You keep viewing this as a negative rather than a positive. Turn off your fans. Watch the coolant temp rise. See what happens. Incidentally coolant to cpu temp differential is constant for a specific load/instruction. If want to analyze, use something with a constant load like the CPU-z bench or OCCT linpack. It might be a good idea to start using the non-AVX cpu-Z mark anyway since you are clearly hitting the limit. If you have a contact issue, the milder cpu-z mark will also instantly hit the max and throttle. If it is substantially lower, you are looking at settings issues. 


Apples and oranges as described above. You can’t compare your cpu temp to your gpu temp. Watts into the radiator and watts dissipated can be compared. 


If you start a cpu test and you instantly hit 100C or some other unacceptable temperature, either you don’t have good conduct (poor temperatures in non-load conditions as well) or you have too much voltage. Even if you had a wall sized radiator you can’t run 1.50v+ on the cpu. The ability to move the heat elsewhere is not relevant when the instant load temperature is critical.

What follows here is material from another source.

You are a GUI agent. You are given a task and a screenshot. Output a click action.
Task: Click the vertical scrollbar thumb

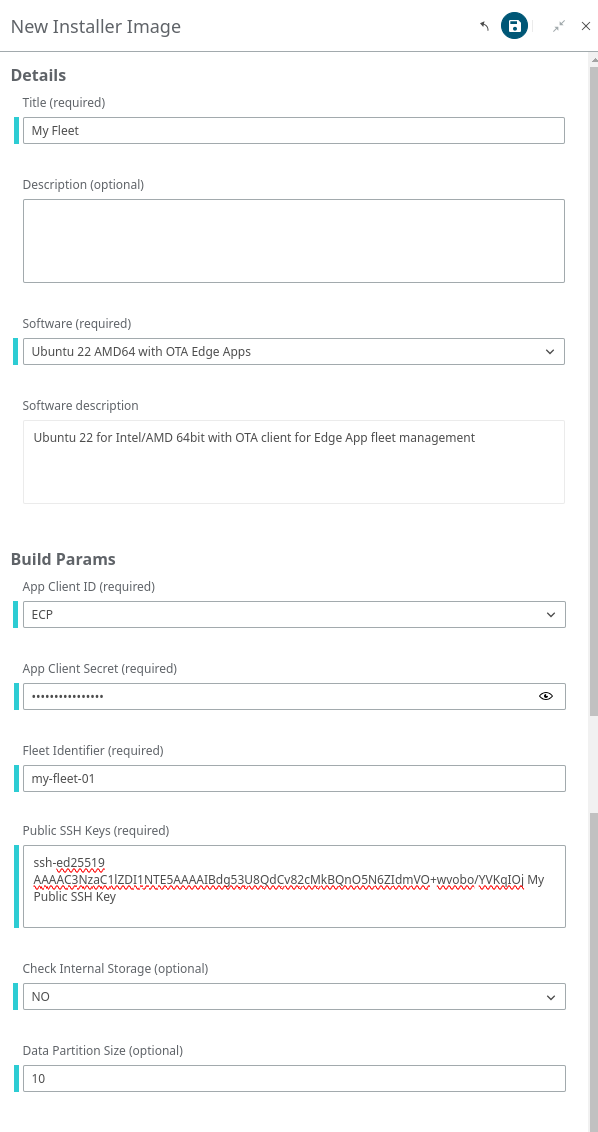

This part of the cooling is always conductive. 

Yes its negative thing, the bottleneck should be from the radiator to the surrounding, if the bottleneck is the IHS to the AIO, then its useless to have big radiator, maybe 2x120mm is enough, or even maybe 1x120mm is enough. 

This is why i kind of disappointed when the CPU is still throttling when buying H150i, now i know ...
But from i see from the other youtuber when they stress test the 13900k, its not throttling, and they dont mention about controlling the voltage like you recommending me.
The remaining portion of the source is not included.